An Accurate and Real-time Relative Pose Estimation from Triple Point-line Images by Decoupling Rotation and Translation
Zewen Xu, Yijia He, Hao Wei, Bo Xu, BinJian Xie, Yihong Wu
TL;DR
RT$^2$PL introduces a real-time three-view pose solver that decouples rotation and translation estimation using point-line observations. Rotation is inferred via NEC for points and NBC for lines, incorporating observation uncertainty and solved with Levenberg–Marquardt and IRLS weighting, while translations are obtained through low-degree LiGT constraints for both points and lines. The approach achieves improved accuracy over trifocal-tensor methods and two-view baselines, with robust performance under degeneracies such as pure rotation and planar configurations.
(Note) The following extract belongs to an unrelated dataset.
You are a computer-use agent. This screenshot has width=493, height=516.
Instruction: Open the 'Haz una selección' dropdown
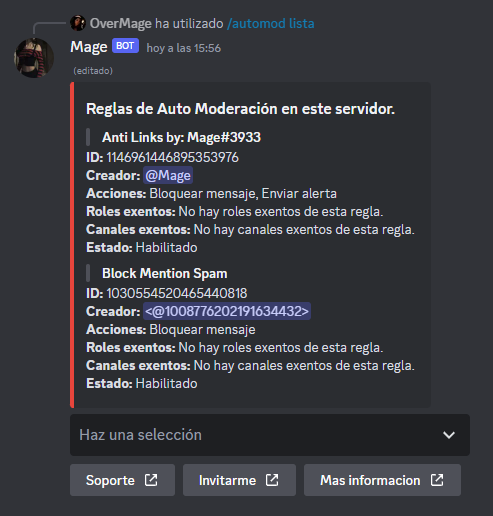[270, 435]
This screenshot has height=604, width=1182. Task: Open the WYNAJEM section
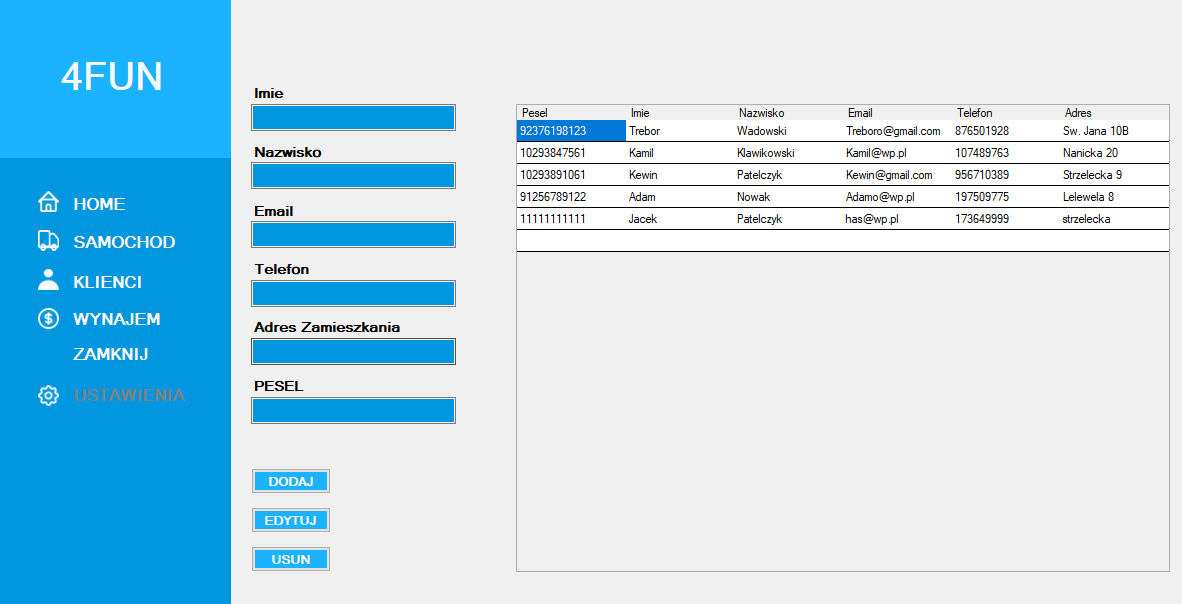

Extensive synthetic and real-world experiments demonstrate reliable, fast pose estimation and effective fusion of point and line features, highlighting the method's practical relevance for VO/SfM in weak-texture environments.
Abstract
Line features are valid complements for point features in man-made environments. 3D-2D constraints provided by line features have been widely used in Visual Odometry (VO) and Structure-from-Motion (SfM) systems. However, how to accurately solve three-view relative motion only with 2D observations of points and lines in real time has not been fully explored. In this paper, we propose a novel three-view pose solver based on rotation-translation decoupled estimation. First, a high-precision rotation estimation method based on normal vector coplanarity constraints that consider the uncertainty of observations is proposed, which can be solved by Levenberg-Marquardt (LM) algorithm efficiently. Second, a robust linear translation constraint that minimizes the degree of the rotation components and feature observation components in equations is elaborately designed for estimating translations accurately. Experiments on synthetic data and real-world data show that the proposed approach improves both rotation and translation accuracy compared to the classical trifocal-tensor-based method and the state-of-the-art two-view algorithm in outdoor and indoor environments.